В Америке, этой стране неограниченных возможностей, Рамш встретил одного парня с мозолями на пальцах рук.
Мартен качает головой.
Рамш видит, как человек в кожаном пальто вместе с Вильмом Хольтеном заходит в дом. Очная ставка, думает он. Хольтен его не пощадит. Но он продолжает болтать — для Мартена.
— Вы не верите? А между прочим, ничего удивительного, что он нажил себе эти мозоли. Он ходил на руках, лишившись ног в какой-то ковбойской схватке.
Мартен не смеется.
Рамш слышит, как те двое проходят через сени и подымаются по лестнице на чердак. Может, и не будет очной ставки! Надо рассказать Мартену какую-нибудь историю повеселей.

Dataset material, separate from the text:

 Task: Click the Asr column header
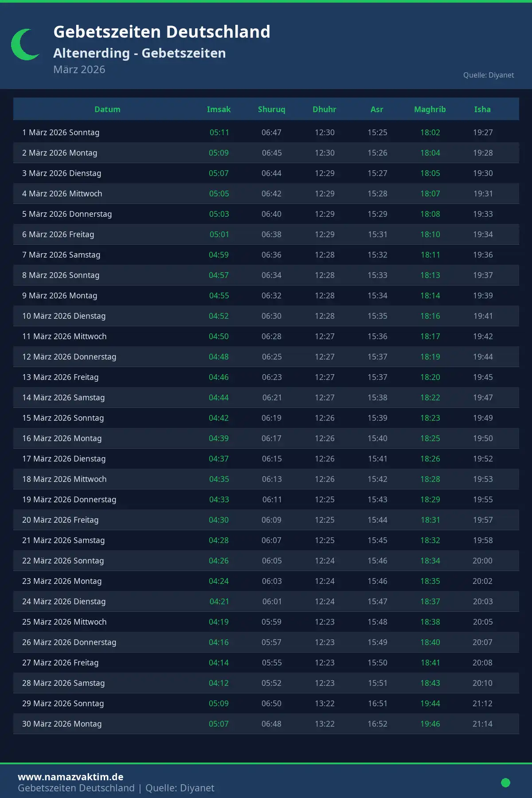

— Знавал я одного глухого, goddamn,[37] так он всегда слышал гром раньше, чем его жена со своей парой здоровых ушей.
— Не может этого быть!
Рамш слышит, как те спускаются вниз. Сейчас они пошли в погреб. Он продолжает рассказ.
— Бум-м! — говорит глухой. — Я слышу гром. — Да как же так? — спрашивает жена. Глухой показывает на свою задницу: — Вон сзади слышу.
Теперь Мартен уже улыбается.
Рамш все отдал бы за то, чтобы эта стальная проволока из кнута не была спрятана в кучу картофеля, а, как вертел с нанизанными на него кусками свинины, висела бы в коптильне. Он смеется вместе с Мартеном над историей с глухим и молится про себя. Вернее, в нем что-то молится. Плохо дело, если человек в кожаном пальто сейчас его арестует. Они подвергнут его перекрестному допросу. Что известно Оле про обед покойного Антона Дюрра?
— Господи, повели мне примириться с врагами моими, только помилуй меня, помилуй!
— Еще одна история? — спрашивает Мартен.
Оказывается, лесопильщик молился вслух.
Теплая погода. Смелее становятся песни синиц. Куры кудахчут на солнце. И прислушиваются к себе. Может быть, они слышат, как яйца перекатываются в их теле?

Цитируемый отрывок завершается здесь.